From the records below, give the number of lines that include the word "agent". Add no other words.

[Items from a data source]
[Start of Attachment]
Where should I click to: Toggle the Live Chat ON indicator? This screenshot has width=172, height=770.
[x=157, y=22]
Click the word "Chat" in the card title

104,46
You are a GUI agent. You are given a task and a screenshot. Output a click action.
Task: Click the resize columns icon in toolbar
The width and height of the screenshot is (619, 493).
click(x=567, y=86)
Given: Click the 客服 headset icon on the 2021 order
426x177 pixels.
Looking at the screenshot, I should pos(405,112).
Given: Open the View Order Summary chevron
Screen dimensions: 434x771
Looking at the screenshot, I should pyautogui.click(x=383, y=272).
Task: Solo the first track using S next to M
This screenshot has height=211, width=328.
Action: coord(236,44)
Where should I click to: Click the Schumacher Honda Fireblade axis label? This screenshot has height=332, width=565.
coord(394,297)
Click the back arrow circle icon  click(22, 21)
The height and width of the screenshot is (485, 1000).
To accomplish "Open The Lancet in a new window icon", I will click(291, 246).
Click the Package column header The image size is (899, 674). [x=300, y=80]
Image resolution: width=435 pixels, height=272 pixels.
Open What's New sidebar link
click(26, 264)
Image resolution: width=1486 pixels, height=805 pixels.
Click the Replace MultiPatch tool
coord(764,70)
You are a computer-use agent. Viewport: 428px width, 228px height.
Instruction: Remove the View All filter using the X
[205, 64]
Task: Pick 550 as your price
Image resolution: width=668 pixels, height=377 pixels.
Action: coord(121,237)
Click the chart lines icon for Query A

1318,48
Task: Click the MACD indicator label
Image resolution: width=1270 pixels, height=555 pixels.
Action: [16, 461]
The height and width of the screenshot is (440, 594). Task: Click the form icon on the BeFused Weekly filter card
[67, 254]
[End of Attachment]
• _SOLUTION TO THE PROBLEM_
2